Background. From the Wikipedia entry on MEM (3/20/40 – 5/25/15):

In 1966 or 1967, she moved to New York City, where over the next several years she photographed demonstrations in opposition to the Vietnam War, the women’s liberation movement, transvestite culture, and Times Square, developing a sensibility, according to one writer, “away from mainstream society and toward its more interesting, often troubled fringes”.

Her photography addressed social issues such as homelessness, loneliness, drug addiction, and prostitution. Children are a recurring subject throughout much of Mark’s work. She described her approach to her subjects: “I’ve always felt that children and teenagers are not “children,” they’re small people. I look at them as little people and I either like them or I don’t like them. I also have an obsession with mental illness. And strange people who are outside the borders of society.” Mark also said “I’d rather pull up things from another culture that are universal, that we can all relate to… There are prostitutes all over the world. I try to show their way of life.” and that “I feel an affinity for people who haven’t had the best breaks in society. What I want to do more than anything is acknowledge their existence”.

Mark was well known for establishing strong relationships with her subjects. For Ward 81 (1979), she lived for six weeks with the patients in the women’s security ward of Oregon State Hospital [a mental hospital], and for Falkland Road (1981), she spent three months befriending the prostitutes who worked on a single long street in Bombay.
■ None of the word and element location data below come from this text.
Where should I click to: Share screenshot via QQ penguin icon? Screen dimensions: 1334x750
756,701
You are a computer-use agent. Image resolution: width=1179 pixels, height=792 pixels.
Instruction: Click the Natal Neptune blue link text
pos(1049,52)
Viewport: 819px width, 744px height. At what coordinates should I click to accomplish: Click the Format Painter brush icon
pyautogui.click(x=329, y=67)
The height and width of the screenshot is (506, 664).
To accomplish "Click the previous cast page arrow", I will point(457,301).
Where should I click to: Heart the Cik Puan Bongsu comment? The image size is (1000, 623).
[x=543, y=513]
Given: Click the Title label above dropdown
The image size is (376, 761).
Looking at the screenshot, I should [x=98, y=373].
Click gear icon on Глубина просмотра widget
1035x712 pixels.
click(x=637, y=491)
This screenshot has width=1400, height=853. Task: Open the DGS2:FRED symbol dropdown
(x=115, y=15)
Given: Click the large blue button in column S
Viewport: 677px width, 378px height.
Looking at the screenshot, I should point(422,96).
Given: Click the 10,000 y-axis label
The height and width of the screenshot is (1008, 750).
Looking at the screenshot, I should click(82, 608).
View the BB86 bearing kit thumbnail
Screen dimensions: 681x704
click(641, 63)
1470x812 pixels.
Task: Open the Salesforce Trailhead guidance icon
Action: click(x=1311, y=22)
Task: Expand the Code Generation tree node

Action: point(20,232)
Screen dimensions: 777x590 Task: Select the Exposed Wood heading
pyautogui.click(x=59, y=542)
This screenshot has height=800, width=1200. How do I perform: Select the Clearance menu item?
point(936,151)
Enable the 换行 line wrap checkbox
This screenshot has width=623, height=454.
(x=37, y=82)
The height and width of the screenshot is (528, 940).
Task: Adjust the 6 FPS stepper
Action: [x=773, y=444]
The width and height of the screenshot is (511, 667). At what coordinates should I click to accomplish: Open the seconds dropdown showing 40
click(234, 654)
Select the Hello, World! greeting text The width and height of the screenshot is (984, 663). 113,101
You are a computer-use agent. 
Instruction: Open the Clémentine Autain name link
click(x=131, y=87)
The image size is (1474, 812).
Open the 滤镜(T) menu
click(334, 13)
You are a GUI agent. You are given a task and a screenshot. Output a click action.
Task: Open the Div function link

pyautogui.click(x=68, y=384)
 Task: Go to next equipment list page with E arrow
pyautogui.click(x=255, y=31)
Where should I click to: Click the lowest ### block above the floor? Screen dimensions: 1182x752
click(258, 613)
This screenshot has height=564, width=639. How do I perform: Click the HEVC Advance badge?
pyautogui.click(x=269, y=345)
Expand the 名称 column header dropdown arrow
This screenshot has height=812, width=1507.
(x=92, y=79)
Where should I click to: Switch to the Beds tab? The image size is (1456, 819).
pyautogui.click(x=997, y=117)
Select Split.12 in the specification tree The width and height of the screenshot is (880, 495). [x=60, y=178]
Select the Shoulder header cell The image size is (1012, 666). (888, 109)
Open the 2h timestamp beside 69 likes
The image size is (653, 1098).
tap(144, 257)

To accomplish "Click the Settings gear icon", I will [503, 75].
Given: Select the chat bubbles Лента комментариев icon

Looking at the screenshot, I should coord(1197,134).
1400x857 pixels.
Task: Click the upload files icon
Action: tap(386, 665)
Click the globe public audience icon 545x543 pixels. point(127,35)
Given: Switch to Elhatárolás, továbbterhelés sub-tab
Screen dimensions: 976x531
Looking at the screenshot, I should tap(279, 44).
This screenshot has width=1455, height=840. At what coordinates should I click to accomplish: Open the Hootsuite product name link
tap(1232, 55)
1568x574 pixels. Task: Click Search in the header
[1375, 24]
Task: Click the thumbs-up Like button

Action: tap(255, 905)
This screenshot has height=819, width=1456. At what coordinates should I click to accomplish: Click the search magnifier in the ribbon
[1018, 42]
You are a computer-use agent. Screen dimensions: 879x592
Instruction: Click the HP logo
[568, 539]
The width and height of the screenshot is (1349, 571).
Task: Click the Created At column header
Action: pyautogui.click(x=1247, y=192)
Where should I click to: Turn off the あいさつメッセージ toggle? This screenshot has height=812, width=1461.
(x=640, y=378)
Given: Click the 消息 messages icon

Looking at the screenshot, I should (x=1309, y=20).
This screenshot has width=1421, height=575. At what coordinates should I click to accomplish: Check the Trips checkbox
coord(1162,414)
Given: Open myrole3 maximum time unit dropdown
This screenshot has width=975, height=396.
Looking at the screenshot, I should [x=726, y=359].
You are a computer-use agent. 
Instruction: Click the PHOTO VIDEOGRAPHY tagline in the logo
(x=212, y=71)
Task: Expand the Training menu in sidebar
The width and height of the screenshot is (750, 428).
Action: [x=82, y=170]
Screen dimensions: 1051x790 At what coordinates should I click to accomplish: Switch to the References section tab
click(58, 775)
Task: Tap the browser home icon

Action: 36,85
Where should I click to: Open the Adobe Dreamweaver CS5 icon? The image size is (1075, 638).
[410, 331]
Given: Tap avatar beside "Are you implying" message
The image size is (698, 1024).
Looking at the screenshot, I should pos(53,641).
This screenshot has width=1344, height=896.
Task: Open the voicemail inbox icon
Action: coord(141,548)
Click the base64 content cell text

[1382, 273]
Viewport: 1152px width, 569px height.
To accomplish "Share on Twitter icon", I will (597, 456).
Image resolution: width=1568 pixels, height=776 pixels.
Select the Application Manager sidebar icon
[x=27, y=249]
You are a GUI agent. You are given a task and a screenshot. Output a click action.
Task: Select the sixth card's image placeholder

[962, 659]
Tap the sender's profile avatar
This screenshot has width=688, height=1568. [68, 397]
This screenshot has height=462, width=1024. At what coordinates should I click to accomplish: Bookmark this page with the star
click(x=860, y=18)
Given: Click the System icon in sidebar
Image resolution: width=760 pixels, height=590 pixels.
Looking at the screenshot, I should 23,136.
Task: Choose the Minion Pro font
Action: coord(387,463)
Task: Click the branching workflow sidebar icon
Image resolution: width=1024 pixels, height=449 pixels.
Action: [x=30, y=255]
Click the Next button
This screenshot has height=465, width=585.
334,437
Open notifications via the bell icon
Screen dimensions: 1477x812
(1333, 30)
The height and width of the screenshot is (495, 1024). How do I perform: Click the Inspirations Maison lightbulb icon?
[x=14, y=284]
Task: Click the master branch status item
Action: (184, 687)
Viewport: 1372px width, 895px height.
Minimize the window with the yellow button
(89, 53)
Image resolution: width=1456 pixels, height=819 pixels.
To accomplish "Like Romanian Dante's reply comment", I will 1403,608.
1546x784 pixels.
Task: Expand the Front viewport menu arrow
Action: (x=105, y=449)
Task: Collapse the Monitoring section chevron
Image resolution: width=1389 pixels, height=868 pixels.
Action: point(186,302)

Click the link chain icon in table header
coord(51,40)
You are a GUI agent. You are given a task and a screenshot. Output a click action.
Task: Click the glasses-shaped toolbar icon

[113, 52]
Her project “Streets of the Lost” with writer Cheryl McCall, for Life, produced her book Streetwise (1988) and was developed into the documentary film Streetwise, directed by her husband Martin Bell and with a soundtrack by Tom Waits.

Rebecca Mead on “Forward, March”.

When the photographer Mary Ellen Mark arrived in New York City, in 1966, one of her strategies for finding arresting images was to attend parades and other large gatherings, seeking out subjects not in the main flow of the action but on the periphery. Mark shot street protests, Pride marches, and Thanksgiving parades — showing how the city’s diverse cultures and identities are replenished by the demonstrative joy of belonging, and how the city at large is enriched by its variety of communities. After Mark’s death, in 2015, the journalist Adrian Nicole LeBlanc wrote of her, “Common humanity wasn’t a revelation but a clear fact that she wanted to document.” Mark’s warm engagement with the individuals she encountered reflected a genuine openness that invited a reciprocal trust, LeBlanc noted: “Her assumption allowed her subjects’ singularity to grow in her presence.”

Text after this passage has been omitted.